似乎是個訊號,宮裡的常客周遇吉,見皇帝獨自抽上了;自己也掏出包,遞給身邊曹文詔一根,兩人在那邊抽邊小聲聊著什麼。

鄭芝龍茫然的看著手裡的東西,只見淺黃色紙上印

著正陽門圖案,寫著“大前門”三個字;疑惑的拿到鼻子前聞了聞,一點淡淡的菸草清香,原來是菸草,怎麼做成這樣?

君臣表現各異,王承恩看得有趣,見到問題所在;便走去過教鄭芝龍如何,如何這般;不一會,又一股青煙在西暖閣升起,加入煙霧大軍。

問題解決,朱由檢得意笑了笑,起身走到掛在牆面的《坤輿萬國全圖》前,邊抽著煙邊看著地圖,還抽空想著心事。

有情況?機智的曹文詔兩口將煙抽完,往身邊的玻璃菸灰缸裡匆忙一掐菸頭;起身走到皇帝身邊,端詳著粗糙的地圖,感嘆道:“哎!這麼多年了,再看看以前的東西,還別說,心裡還真有那點感慨。”

不錯!演戲不僅看主角如何,還要各位配角懂得如何接戲,這樣才會演一出好戲。

朱由檢對曹文詔的變現很滿意,欣慰的笑道:“開啟知識寶庫才知道自己的無知,放眼看世界才知道自己的渺小;曹總長能有這樣的心得體會,說明朕沒看錯人。”

皇帝這麼誇自己,曹文詔臉微微一紅,恭敬回道:“陛下,臣也是在不斷學西,要不還真跟不上陛下的步伐;丟面子是小,耽誤國事是大。”

這個馬屁還是有點水平的,拍得朱由檢很是舒服,也掃去這兩日的鬱悶。

心情舒爽的朱由檢一高興,笑罵道:“嘿!沒想到曹愛卿還挺謙虛的,周遇吉!是學你的吧?”

周遇吉剛抽著第二根煙,聽到皇帝的玩笑聲,忙將菸蒂掐熄,起身撓撓頭不好意思笑道:“陛下!曹總長不僅人長得俊,更會說話,哪像臣這麼笨的。
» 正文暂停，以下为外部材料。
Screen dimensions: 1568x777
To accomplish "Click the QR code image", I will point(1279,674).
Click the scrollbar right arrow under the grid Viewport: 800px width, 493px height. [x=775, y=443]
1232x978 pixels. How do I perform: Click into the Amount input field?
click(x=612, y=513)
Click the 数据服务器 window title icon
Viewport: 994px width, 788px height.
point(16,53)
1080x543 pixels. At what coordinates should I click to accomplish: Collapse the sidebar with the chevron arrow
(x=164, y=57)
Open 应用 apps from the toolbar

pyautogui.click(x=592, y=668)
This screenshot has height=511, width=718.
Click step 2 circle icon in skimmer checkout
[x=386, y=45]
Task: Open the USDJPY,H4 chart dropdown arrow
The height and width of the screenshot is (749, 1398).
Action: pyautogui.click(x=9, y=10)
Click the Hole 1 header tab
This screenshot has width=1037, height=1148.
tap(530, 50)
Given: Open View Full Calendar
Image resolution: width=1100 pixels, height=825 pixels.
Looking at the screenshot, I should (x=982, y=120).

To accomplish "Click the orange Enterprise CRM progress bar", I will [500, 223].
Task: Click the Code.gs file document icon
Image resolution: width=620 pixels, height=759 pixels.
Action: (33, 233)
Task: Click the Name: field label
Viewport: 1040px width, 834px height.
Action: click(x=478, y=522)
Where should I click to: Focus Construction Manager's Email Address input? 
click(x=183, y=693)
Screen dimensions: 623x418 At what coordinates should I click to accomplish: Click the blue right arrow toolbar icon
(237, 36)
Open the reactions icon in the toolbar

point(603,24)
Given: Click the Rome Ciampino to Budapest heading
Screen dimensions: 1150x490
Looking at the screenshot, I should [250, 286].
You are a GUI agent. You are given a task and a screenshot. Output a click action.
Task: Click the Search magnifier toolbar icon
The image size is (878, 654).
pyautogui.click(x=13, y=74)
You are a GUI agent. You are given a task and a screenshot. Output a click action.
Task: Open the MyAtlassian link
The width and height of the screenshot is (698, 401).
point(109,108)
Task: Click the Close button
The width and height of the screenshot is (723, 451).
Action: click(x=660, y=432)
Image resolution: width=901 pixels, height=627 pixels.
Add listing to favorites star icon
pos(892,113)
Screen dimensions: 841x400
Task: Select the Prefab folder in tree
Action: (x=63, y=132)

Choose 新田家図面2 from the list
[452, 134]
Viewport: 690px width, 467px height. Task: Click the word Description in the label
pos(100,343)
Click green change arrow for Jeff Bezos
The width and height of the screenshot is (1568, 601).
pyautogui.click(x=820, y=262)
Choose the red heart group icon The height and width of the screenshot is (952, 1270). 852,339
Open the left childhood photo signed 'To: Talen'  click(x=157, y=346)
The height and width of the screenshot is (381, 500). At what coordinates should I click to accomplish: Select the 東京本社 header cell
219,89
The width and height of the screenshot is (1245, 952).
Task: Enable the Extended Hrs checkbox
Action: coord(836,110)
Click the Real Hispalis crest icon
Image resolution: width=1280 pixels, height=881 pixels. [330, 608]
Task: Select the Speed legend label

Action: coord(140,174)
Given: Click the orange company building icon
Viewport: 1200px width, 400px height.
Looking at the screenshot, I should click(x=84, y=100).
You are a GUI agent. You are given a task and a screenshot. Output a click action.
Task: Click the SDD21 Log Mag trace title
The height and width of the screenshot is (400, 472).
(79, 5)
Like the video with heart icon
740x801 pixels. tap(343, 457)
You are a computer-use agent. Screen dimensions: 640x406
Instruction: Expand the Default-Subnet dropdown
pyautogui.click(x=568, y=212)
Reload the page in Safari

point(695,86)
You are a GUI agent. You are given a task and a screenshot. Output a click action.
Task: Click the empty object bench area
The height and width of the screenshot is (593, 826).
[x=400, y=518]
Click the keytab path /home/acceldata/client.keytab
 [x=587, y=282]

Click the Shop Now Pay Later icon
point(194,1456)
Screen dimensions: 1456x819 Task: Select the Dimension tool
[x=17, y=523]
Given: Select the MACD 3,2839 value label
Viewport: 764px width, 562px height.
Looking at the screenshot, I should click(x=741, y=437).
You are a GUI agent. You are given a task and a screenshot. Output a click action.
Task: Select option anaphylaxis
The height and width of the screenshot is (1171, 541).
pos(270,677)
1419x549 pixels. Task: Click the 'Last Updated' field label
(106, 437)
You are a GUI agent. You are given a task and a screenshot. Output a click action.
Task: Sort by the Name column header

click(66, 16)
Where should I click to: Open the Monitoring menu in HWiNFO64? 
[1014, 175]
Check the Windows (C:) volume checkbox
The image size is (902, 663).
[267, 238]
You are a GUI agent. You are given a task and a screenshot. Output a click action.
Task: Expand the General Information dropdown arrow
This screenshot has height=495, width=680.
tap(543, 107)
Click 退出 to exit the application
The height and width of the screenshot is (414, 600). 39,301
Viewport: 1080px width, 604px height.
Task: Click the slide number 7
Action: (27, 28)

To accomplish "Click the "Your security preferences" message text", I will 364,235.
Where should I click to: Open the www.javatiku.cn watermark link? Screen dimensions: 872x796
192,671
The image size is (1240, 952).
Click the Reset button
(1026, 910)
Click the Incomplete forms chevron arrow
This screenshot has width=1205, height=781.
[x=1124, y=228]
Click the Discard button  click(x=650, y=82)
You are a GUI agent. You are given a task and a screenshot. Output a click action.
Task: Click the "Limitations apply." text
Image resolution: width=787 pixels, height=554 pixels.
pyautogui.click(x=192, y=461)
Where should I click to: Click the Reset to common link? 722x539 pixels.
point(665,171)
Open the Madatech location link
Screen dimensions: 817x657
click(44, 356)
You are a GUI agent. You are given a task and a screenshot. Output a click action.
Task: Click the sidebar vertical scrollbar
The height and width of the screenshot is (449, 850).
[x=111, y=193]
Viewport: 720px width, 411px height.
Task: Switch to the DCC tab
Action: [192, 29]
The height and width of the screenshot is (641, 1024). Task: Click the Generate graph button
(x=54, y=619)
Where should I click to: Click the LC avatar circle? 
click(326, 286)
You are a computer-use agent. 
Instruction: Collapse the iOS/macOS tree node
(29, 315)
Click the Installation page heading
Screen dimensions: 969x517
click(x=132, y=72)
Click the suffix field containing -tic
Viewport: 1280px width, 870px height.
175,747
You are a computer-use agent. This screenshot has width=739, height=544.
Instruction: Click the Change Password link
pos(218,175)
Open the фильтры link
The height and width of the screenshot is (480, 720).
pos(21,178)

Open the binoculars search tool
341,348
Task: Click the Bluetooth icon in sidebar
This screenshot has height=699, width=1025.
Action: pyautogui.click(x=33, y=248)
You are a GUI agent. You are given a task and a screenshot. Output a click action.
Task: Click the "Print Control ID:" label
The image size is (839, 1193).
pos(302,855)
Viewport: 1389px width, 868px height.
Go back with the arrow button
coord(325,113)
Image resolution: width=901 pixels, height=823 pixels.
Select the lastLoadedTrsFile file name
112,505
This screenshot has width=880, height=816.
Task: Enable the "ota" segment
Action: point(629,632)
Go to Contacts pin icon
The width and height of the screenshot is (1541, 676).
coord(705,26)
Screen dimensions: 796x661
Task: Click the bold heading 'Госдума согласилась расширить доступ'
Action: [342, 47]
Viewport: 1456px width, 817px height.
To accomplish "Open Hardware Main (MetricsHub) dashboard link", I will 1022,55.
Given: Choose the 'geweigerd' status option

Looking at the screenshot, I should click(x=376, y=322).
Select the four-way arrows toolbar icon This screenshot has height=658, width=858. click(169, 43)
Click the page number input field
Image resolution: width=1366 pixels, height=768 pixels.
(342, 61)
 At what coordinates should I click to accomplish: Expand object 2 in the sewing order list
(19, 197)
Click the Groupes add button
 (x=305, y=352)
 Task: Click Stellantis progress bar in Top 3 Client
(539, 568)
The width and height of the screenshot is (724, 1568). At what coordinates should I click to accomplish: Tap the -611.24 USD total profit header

”

果真如此?周遇吉不過是藏拙而已,能到西暖閣混的,都不是善茬。

“憨厚老實”的周遇吉模樣著實有點滑稽,朱由檢再也控制不住了,哈哈大笑起來,連帶著“惹事”的兩位也在一旁跟著樂。

邊上鄭芝龍不甘寂寞,在那傻樂道:“陛下!這不是西洋來的菸草麼?怎麼與一般的又點不同?”

朱由檢轉身看著鄭芝龍,讚道:“看來咱們的海軍提督有見識,不錯!就是菸草,味道如何?”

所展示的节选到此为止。